The demand for high-quality visual content continues to grow across industries. Visual Generative AI foundation models such as Latent or cascaded diffusion models, SAM and others, provide the ability to generate or customize realistic images. This is opening up new possibilities for many new applications. These foundation models have the potential to streamline and automate tasks that would otherwise require significant time and resources to complete manually.
BRIA provides engineers, AI teams, and researchers with safe and legal Visual Generative AI capabilities. With an access to trained models, source code, and comprehensive API suites, companies can enhance their products and services using BRIA’s Visual Generative AI Platform. BRIA’s solutions, having been trained on the world’s largest, fully licensed, high-quality training set, eliminate all legal risks for commercial enterprise use.
Cloud cost reduction is also a top priority for BRIA. Foundation models are larger and their inference process is more complex compared to classical AI models. To generate a new sample, a model performs several inference iterations. The combination of extremely large models and the iterative nature of the inference results in a significantly higher demand for compute power and overall inference costs. In order to run inference at a high scale, BRIA aims to reduce its cloud expenditure by optimizing inference time and increasing GPU utilization. Moreover, faster models are not only more cost-effective, but they also increase client satisfaction by reducing the latency of inference.
Using the Deci’s platform, BRIA’s team was able to optimize the inference performance of their Stable Diffusion v1.5 and Segment Anything models and reduce their inference cloud cost by 50%.
BRIA’s team used Deci’s Infery library to easily perform a hybrid compilation and selective quantization in their complex diffusers and transformers based architectures.
Infery automatically profiles the architecture’s sub-components and layers and then leverages the optimal production orientated framework and quantization level for each one, all while taking into account the inference hardware characteristics. With Infery, BRIA’s team was able to maximize the acceleration potential of their complex models while saving valuable time and effort.

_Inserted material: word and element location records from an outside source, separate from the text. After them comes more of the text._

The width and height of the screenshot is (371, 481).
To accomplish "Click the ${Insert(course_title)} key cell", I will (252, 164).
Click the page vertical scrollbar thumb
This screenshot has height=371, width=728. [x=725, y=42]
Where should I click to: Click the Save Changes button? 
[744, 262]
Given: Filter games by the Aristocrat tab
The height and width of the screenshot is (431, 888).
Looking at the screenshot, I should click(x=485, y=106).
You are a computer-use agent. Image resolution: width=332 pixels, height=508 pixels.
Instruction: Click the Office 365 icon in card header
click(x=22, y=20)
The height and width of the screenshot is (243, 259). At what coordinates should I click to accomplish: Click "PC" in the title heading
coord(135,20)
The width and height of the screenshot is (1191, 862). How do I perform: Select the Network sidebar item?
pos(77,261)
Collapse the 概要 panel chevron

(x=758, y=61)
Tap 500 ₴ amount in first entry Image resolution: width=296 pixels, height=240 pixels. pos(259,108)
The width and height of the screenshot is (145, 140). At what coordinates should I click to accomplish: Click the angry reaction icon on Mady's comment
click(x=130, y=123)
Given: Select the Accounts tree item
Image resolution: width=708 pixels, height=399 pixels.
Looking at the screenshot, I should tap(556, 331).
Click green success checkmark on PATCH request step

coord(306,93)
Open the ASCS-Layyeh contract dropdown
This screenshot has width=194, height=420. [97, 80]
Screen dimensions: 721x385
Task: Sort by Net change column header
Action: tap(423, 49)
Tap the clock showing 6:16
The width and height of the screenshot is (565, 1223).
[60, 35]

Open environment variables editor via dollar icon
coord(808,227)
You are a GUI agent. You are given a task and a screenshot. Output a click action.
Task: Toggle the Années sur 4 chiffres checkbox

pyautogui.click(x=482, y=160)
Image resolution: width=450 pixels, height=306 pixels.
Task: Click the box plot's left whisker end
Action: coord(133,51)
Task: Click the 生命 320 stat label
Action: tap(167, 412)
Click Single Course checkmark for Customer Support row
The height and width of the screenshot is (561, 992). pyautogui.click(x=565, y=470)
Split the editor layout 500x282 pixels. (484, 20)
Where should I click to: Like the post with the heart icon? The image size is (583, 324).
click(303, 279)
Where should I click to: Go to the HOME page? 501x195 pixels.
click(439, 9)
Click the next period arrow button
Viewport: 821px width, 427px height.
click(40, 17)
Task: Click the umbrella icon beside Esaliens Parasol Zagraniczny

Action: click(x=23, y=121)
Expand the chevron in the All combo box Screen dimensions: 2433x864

Infery’s optimization module was easily integrated into BRIA’s CI/CD pipeline. In its production environment, BRIA’s uses Infery’s deployment module, which includes advanced inference capabilities, integrated as a backend inference engine with NVIDIA Triton server.
Use enterprise-grade models. Lower risk, shorten dev time from months to days.
Save up to 80% on your inference cost. Migrate workloads to affordable & widely available HW.
Ship better products and delight users with low latency performance.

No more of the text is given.